EXERCISE DETAILS — Find the lines in the records that carry the word "will". Copy each one.

(DATA RECORDS)

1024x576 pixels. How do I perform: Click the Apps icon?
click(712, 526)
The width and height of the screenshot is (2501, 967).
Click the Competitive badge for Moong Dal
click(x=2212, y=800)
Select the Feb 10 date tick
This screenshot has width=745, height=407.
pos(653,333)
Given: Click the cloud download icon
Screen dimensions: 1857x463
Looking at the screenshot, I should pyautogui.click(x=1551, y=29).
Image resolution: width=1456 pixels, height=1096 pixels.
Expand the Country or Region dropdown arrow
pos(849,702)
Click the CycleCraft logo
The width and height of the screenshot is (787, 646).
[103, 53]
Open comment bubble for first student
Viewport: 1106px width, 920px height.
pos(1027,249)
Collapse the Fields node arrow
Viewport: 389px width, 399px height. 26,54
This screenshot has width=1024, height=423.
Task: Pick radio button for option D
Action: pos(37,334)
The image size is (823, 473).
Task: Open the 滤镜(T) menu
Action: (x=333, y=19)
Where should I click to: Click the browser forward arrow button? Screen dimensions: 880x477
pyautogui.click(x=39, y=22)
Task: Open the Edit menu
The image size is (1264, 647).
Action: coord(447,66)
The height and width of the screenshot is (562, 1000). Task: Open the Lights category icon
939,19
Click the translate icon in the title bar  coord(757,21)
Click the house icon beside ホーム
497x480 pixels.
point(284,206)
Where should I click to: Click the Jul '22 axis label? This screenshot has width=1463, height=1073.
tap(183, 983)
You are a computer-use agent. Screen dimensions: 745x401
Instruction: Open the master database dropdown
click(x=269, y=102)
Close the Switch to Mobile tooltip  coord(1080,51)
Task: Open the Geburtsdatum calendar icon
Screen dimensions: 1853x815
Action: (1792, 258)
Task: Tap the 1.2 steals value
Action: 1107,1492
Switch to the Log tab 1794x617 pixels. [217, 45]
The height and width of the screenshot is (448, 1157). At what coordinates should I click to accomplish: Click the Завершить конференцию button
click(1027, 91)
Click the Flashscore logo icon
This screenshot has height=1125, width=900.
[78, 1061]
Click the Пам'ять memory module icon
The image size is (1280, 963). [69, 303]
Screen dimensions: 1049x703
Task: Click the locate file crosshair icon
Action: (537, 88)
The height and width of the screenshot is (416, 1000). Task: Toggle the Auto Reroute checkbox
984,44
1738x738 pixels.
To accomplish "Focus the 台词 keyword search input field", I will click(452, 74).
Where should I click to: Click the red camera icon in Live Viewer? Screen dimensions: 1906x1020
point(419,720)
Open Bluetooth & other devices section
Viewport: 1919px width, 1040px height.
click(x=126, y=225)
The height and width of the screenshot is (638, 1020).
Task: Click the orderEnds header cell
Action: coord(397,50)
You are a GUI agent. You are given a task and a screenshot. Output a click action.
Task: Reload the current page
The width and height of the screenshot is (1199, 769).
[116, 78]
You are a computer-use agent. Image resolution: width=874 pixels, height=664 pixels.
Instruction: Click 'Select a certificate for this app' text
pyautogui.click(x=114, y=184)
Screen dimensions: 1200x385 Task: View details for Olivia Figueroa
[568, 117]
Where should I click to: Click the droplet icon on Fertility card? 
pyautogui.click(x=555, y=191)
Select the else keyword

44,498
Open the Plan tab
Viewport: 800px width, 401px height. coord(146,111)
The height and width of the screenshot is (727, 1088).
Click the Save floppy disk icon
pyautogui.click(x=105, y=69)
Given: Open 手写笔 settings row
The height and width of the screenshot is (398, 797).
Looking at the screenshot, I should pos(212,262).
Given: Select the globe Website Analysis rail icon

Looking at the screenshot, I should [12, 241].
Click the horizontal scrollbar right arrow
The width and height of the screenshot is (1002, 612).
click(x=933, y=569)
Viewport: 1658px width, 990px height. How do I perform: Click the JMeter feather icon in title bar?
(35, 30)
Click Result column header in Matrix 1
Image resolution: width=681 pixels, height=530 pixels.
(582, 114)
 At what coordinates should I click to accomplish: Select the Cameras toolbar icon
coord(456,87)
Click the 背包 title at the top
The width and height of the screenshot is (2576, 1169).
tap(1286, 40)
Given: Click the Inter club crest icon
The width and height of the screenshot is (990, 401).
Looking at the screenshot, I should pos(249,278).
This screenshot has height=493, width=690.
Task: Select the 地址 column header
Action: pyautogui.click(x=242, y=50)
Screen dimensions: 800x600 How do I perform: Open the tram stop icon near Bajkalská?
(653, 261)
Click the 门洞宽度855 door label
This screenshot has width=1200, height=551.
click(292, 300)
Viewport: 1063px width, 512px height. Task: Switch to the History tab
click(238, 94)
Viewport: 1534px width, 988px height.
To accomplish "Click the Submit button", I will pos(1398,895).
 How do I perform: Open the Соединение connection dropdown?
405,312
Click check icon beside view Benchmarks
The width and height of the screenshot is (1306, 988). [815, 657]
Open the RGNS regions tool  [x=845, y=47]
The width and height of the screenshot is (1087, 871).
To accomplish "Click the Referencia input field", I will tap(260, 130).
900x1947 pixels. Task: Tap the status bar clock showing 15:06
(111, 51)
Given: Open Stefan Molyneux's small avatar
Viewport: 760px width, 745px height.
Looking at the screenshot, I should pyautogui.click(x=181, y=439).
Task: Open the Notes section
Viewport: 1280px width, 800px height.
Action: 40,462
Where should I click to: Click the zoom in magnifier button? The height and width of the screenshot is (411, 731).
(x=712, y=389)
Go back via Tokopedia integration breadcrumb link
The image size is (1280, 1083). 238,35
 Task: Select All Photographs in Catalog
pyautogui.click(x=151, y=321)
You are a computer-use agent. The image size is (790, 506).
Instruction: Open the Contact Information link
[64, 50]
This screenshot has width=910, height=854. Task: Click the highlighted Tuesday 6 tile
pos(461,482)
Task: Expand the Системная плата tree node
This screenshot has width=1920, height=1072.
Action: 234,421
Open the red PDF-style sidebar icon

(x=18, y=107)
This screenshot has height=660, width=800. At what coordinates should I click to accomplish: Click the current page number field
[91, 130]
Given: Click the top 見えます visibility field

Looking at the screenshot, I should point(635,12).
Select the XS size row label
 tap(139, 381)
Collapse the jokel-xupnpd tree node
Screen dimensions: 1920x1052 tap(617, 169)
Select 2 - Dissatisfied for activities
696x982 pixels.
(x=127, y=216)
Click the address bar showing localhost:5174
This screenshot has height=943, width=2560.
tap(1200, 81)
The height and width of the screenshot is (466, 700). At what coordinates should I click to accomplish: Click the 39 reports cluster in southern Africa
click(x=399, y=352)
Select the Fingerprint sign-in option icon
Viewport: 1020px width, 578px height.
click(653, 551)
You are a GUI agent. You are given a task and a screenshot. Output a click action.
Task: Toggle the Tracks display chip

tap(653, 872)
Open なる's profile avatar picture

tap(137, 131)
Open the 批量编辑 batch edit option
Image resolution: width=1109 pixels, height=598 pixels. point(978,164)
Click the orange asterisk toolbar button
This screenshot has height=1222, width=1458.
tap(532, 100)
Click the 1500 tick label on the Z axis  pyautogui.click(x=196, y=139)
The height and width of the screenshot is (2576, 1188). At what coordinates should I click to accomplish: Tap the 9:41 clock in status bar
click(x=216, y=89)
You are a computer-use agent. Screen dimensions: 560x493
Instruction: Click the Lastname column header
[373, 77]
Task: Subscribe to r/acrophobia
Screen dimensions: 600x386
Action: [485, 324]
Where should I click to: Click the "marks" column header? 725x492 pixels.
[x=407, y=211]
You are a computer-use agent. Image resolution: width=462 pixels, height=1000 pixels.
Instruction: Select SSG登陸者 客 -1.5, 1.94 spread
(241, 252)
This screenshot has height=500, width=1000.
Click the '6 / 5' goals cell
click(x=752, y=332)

(End DATA RECORDS)

EXERCISE SOLUTION —
To accomplish "Focus the 台词 keyword search input field", I will click(452, 74).
To accomplish "Click the Submit button", I will pos(1398,895).
To accomplish "Click the Referencia input field", I will tap(260, 130).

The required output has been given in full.